Text passage:
## Start
In [26]:
import numpy as np
from scipy.io import loadmat
from sklearn.metrics import accuracy_score
import scipy

In [27]:
def softmax_cost(theta, n_classes, input_size, lambda_, data, labels):
    """
    Compute the cost and derivative.
    n_classes: the number of classes
    input_size: the size N of the input vector
    lambda_: weight decay parameter
    data: the N x M input matrix, where each column data[:, i] corresponds to
          a single test set
    labels: an M x 1 matrix containing the labels corresponding for the input data
    """
    # k stands for the number of classes
    # n is the number of features and m is the number of samples
    k = n_classes
    n, m = data.shape
    # Reshape theta
    theta = theta.reshape((k, n))
    # Probability with shape (k, m)
    theta_data = theta.dot(data)
    alpha = np.max(theta_data, axis=0)
    theta_data -= alpha # Avoid numerical problem due to large values of exp(theta_data)
## End
Objective:
Please answer from the softmax cost code: what does the parameter lambda_ stand for?

Data:
## Start
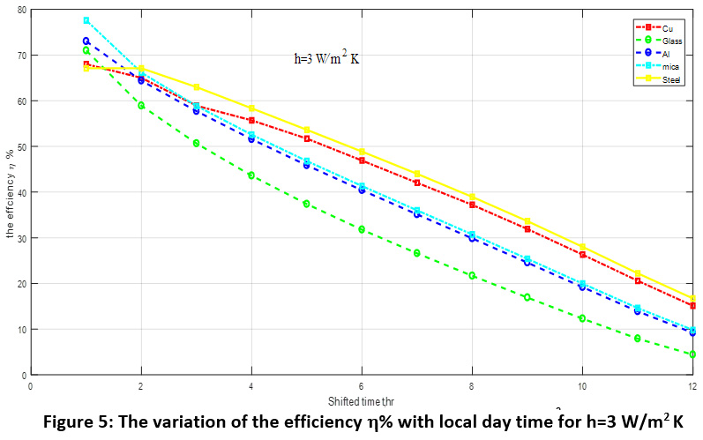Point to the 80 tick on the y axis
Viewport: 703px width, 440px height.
click(21, 10)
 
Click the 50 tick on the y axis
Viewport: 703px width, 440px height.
click(21, 146)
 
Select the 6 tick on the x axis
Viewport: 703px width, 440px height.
click(362, 386)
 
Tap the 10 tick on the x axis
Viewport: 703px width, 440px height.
click(582, 386)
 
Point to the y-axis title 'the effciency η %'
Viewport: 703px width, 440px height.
click(11, 192)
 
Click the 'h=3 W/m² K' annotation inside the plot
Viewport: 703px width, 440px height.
click(326, 60)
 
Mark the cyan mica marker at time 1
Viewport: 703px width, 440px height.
click(86, 20)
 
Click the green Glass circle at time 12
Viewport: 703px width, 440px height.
click(692, 354)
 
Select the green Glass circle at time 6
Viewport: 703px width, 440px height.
click(362, 229)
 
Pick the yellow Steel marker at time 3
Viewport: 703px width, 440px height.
click(197, 87)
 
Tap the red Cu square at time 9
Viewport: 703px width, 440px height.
click(527, 229)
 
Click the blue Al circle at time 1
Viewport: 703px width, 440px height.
click(86, 41)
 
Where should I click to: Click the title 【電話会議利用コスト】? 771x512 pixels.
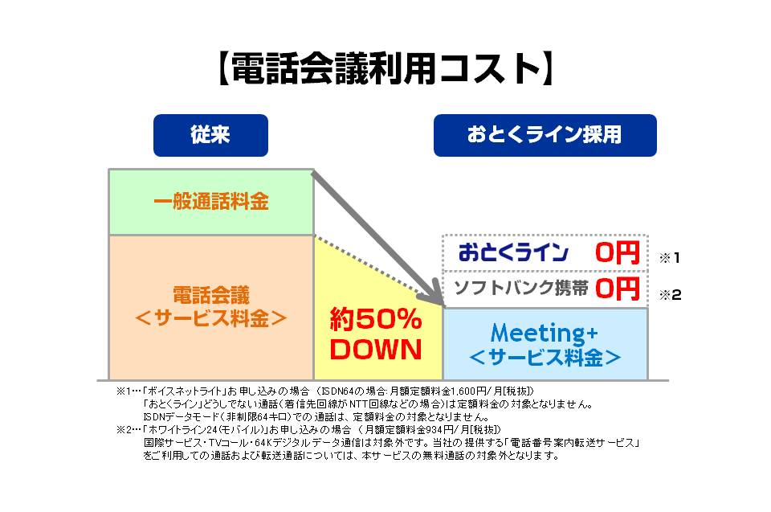386,70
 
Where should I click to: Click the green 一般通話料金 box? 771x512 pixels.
210,202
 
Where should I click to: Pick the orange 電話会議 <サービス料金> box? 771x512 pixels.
210,306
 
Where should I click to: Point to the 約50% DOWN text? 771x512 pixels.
376,335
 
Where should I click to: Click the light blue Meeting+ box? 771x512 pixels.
545,344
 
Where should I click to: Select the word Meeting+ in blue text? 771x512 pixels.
545,332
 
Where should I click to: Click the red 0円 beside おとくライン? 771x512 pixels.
617,253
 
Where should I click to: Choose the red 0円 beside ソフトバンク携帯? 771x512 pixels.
617,289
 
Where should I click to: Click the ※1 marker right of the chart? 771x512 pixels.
670,259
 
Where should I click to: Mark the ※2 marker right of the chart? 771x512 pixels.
670,295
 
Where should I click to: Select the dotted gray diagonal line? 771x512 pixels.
377,268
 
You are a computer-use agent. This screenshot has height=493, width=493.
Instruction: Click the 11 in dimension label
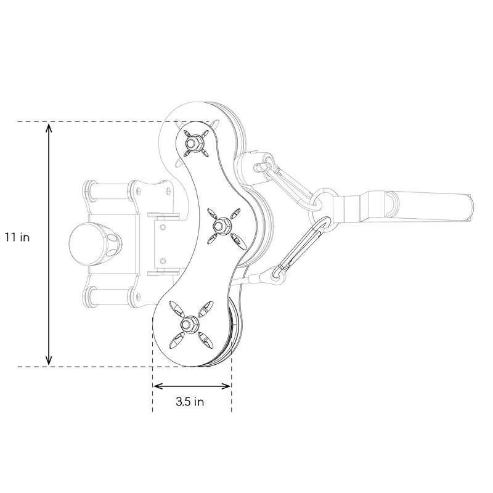(x=17, y=237)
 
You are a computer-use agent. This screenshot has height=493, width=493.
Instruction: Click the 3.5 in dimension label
(x=190, y=402)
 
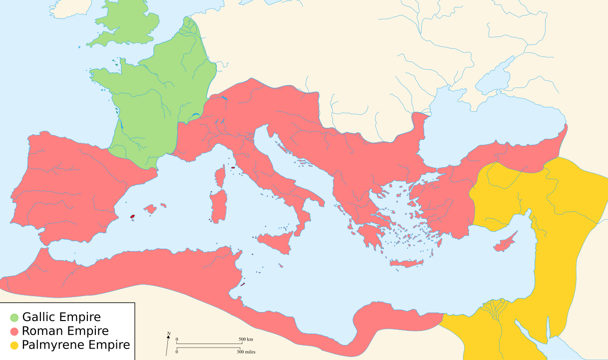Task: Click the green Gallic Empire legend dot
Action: click(x=14, y=317)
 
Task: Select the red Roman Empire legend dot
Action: click(x=14, y=331)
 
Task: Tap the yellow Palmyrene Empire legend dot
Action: click(x=14, y=345)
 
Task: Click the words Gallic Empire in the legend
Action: click(x=61, y=317)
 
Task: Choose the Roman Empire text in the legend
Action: click(x=65, y=331)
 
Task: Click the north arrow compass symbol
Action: click(x=167, y=344)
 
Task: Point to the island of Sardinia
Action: click(x=218, y=207)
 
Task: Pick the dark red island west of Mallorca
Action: click(x=133, y=217)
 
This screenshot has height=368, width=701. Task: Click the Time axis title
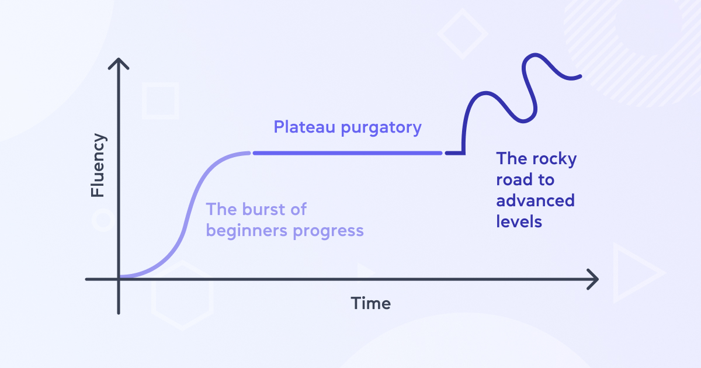tap(370, 303)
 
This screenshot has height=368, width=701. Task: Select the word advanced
tap(535, 201)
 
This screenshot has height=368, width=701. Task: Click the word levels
tap(519, 222)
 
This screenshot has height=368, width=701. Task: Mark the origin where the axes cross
tap(119, 279)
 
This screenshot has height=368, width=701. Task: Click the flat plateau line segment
tap(348, 153)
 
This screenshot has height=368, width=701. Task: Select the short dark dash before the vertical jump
tap(452, 153)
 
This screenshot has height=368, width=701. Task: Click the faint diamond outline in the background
tap(463, 34)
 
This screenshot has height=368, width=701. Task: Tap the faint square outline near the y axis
tap(160, 101)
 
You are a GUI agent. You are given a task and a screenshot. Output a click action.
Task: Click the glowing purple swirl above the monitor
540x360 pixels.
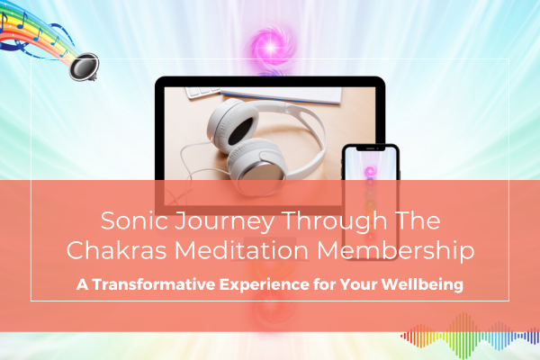[270, 45]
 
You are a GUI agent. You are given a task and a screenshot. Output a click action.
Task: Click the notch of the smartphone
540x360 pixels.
[370, 148]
## End
Task response:
It is the weight decay parameter.